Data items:
☆ ☆ ☆ ☆

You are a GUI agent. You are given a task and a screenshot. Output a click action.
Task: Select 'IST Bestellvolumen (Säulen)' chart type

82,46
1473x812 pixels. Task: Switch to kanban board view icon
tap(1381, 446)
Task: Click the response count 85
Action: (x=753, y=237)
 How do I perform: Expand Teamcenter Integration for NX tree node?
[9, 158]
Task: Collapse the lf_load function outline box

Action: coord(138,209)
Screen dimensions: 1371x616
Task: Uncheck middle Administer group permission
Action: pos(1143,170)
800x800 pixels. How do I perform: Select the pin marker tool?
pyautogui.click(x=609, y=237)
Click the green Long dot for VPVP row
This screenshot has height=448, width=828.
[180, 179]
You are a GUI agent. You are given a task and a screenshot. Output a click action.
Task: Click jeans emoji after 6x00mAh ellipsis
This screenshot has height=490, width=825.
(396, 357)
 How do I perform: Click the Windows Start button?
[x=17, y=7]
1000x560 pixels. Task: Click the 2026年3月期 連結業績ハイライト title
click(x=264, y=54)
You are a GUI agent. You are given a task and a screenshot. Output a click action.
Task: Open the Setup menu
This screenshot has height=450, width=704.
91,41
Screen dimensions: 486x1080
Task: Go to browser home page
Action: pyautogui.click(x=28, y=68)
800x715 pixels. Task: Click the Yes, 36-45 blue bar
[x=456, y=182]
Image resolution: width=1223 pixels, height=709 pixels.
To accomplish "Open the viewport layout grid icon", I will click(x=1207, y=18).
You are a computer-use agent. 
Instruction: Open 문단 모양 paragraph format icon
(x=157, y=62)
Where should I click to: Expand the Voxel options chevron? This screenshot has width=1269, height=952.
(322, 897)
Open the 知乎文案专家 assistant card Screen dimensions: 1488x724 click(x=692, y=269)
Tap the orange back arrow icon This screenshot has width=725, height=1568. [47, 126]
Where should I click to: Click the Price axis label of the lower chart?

☆ ☆ ☆ ☆

Task statement:
Retype all of the material above, line for line, without changing a single character.

Correct result:
You are a GUI agent. You are given a task and a screenshot. Output a click action.
Task: Select 'IST Bestellvolumen (Säulen)' chart type

82,46
1473x812 pixels. Task: Switch to kanban board view icon
tap(1381, 446)
Task: Click the response count 85
Action: (x=753, y=237)
 How do I perform: Expand Teamcenter Integration for NX tree node?
[9, 158]
Task: Collapse the lf_load function outline box

Action: coord(138,209)
Screen dimensions: 1371x616
Task: Uncheck middle Administer group permission
Action: pos(1143,170)
800x800 pixels. How do I perform: Select the pin marker tool?
pyautogui.click(x=609, y=237)
Click the green Long dot for VPVP row
This screenshot has height=448, width=828.
[180, 179]
You are a GUI agent. You are given a task and a screenshot. Output a click action.
Task: Click jeans emoji after 6x00mAh ellipsis
This screenshot has height=490, width=825.
(396, 357)
 How do I perform: Click the Windows Start button?
[x=17, y=7]
1000x560 pixels. Task: Click the 2026年3月期 連結業績ハイライト title
click(x=264, y=54)
You are a GUI agent. You are given a task and a screenshot. Output a click action.
Task: Open the Setup menu
This screenshot has height=450, width=704.
91,41
Screen dimensions: 486x1080
Task: Go to browser home page
Action: pyautogui.click(x=28, y=68)
800x715 pixels. Task: Click the Yes, 36-45 blue bar
[x=456, y=182]
Image resolution: width=1223 pixels, height=709 pixels.
To accomplish "Open the viewport layout grid icon", I will click(x=1207, y=18).
You are a computer-use agent. 
Instruction: Open 문단 모양 paragraph format icon
(x=157, y=62)
Where should I click to: Expand the Voxel options chevron? This screenshot has width=1269, height=952.
(322, 897)
Open the 知乎文案专家 assistant card Screen dimensions: 1488x724 click(x=692, y=269)
Tap the orange back arrow icon This screenshot has width=725, height=1568. [47, 126]
Where should I click to: Click the Price axis label of the lower chart?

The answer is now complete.